Unless by "poor souls on the front lines" he means "Alberto Gonzales," his statement is wildly incorrect. We know that torture was carefully tested, carefully planned, and almost every move was triple-checked. It was the top of the chain of command that made decisions:
"Kirakou made the interrogations sound almost like a game of 'Mother, May I?'
He said, 'It was not up to the individual interrogator to decide 'I'm going to
slap him' or 'I'm going to shake him.' Each one of these, though they're minor,
had to have the approval of the Deputy Director for Operations, who during most
of this period was James Pavitt. 'Before you could lay a hand on him, you had
to send a cable saying, 'He's uncooperative. Request permission to do
X.'...There was, however, no known instance of the supervisors denying a request
to use more force." ["The Dark Side," Jane Mayer, p.167]. post here
The law was graphically detailed, as were the demonstrations of "enhanced interrogations" (h/t digby) -
"Highly placed sources said a handful of top advisers signed off on how the
CIA would interrogate top al Qaeda suspects -- whether they would be slapped,
pushed, deprived of sleep or subjected to simulated drowning, called waterboarding.
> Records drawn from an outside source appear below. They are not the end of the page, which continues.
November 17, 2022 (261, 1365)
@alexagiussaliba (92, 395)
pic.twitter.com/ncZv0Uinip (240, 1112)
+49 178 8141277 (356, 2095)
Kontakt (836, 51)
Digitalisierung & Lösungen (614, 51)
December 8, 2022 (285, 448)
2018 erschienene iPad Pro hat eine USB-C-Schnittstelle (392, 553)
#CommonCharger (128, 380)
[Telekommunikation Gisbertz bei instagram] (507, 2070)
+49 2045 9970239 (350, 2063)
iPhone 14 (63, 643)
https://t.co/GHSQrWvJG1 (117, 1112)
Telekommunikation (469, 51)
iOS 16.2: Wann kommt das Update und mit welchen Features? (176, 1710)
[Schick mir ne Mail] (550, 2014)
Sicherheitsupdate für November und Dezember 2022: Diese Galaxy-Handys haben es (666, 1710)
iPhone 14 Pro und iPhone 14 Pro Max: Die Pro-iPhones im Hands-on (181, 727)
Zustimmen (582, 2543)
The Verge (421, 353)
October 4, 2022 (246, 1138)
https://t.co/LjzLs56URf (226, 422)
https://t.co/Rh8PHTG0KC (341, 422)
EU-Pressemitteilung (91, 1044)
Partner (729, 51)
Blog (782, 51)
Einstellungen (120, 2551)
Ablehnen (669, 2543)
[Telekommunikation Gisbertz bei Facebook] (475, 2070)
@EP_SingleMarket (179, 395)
The high-level discussions about these 'enhanced interrogation techniques' were so detailed, these sources said, some of the interrogation sessions were almost choreographed -- down to the number of times CIA agents could use a specific tactic.
The advisers were members of the National Security Council's Principals Committee, a select group of senior officials who met frequently to advise President Bush on issues of national security policy."
Hayden himself makes the decision-making process clear: “If you create a box, we will play inside the box without exception."
The only thing our agents on the ground need to fear is that the policy-makers and commanders above them abandon them in a time of need, scapegoat them, and make them carry out policies that could cause legal trouble down the line. Poor souls on the front lines indeed.